Opinion
No. 33710.
October 23, 1939. Suggestion of Error Overruled November 20, 1939.
MUNICIPAL CORPORATIONS.
In action on bearer bonds issued by municipality, pleas that title to bonds was not in plaintiff but in another were insufficient where pleas contained no allegation of mala fides of plaintiff or that municipality had a defense to the bonds against the one alleged to be the owner thereof which could not be set up against plaintiff (Code 1930, sec. 2707).
APPEAL from the circuit court of Smith county; HON.E.M. LANE, Judge.
Currie Currie, of Hattiesburg, for appellant.
The pleas of the appellant which were stricken from the file averred, in legal effect, that neither of the banks had possession of said bonds and coupons and that possession of the same had been removed from said banks, and both of them by the receiverships, and further averred, in legal effect, that the possession of said bonds and coupons was in the Chancery Court of Smith County, Mississippi, and further averred, in legal effect, that the custody or possession of said bonds and coupons by P.H. Gardiner, the receiver of The Peoples Bank of Mize, was, in legal effect, in the possession of the Chancery Court of Smith County, Mississippi, and that the said receiver, P.H. Gardiner, could not dispossess the Chancery Court of Smith County, Mississippi of said bonds and coupons without the order or decree of the Chancery Court of Smith County, Mississippi, authorizing him to part with possession of the same.
This is bound to be the law. If it were not the law, receiverships would be futile. The objects of receiverships would fail. A receivership could not have the effect of vesting in the Chancery Courts the possession and control of the property involved in a receivership and in the administration of the affairs of defunct or failing businesses or institutions. One of the main objects of a receivership and of the appointment of a receiver is to take possession, charge and control of the property and hold it for the court, subject to administration and disposition under the orders and decrees of the Chancery Court. Property in the hands of a receiver appointed by a Chancery Court of competent jurisdiction, and there was in this case no denial of the jurisdiction of the Chancery Court of Smith County, Mississippi, is in the custody of the law and is held by the receiver of the court, as the officer of the court, and the possession of the receiver is the possession of the court itself, in legal effect, and the court cannot be deprived of the possession of property by the act of its receiver, without the order or decree of the court. We lay this down as fundamental. That is precisely what happened in this case, and we assert that the transfer of the possession of these bonds from the Chancery Court of Smith County, Mississippi to the Board of Supervisors of Smith County, or to Smith County itself, without the order or decree of the Chancery Court of Smith County was absolutely void, and that the possession of said bonds, to every intent and purpose, remained in and still is in the Chancery Court of Smith County where said receiverships are still pending, under the averments of the pleas filed by the appellant, which were not denied.
34 Cyc. 183, Paragraph D.
_ _ _ _ _ _ _
▶ List of tasks:
a – Rewrite the bond appeal opinion, starting at the words "In action on" and ending after "1930, sec. 2707).", with "municipality" replaced by "county".
b – Please carry the bond appeal opinion on from the point where it stops.
The listing after this is separate material, unrelated to the bond appeal opinion.

▶ Data shown:
_ _ _ _ _ _ _
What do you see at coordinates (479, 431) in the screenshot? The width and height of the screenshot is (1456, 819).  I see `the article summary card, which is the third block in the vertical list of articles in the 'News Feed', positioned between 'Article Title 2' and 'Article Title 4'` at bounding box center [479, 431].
_ _ _ _ _ _ _
▶ Outputs by task:
a –
In action on bearer bonds issued by county, pleas that title to bonds was not in plaintiff but in another were insufficient where pleas contained no allegation of mala fides of plaintiff or that county had a defense to the bonds against the one alleged to be the owner thereof which could not be set up against plaintiff (Code 1930, sec. 2707).

b –
The bonds, according to the special pleas, were the property of The Peoples Bank of Mize, and The Peoples Bank of Mize was undertaking to pay its debt to Smith County by a delivery of these bonds to Smith County without authority of the Chancery Court of Smith County. That is the fact, as averred in the special pleas, which was not denied, and which the record on its face shows to be true. If this Court upholds that transaction it will lay down a precedent under which no Chancery Court could protect its possessions and jurisdiction of negotiable instruments of any sort, payable to bearer on the face. We deny the existence of any such authority in a receiver who holds possession as the agent and officer of the court and for the court and subject to the orders and decrees of the court.
23 R.C.L., pages 7 and 8, Par. 2.
There were 21 of these bonds. The par or face value of each bond was $100.00. They were accepted by Smith County, or the Board of Supervisors of Smith County, in part payment of public funds belonging to Smith County and lost in The Peoples Bank of Mize, its depository, when it closed, and Smith County, or the Board of Supervisors of Smith County, undertook to sell these bonds for the sum of $315.00 only. Smith County sold these bonds to one J.S. Rogers named in the special pleas and in the notice filed by the appellant, and the appellee, the Honorable H.M. McIntosh, acquired possession of these bonds, so these pleas averred, from the said J.S. Rogers.
It is averred in said special pleas and the notices filed by the appellant that the pretended sale of these 21 bonds to J.S. Rogers for the aggregate sum of $315.00 was contrary to Section 100 of the State Constitution and utterly void.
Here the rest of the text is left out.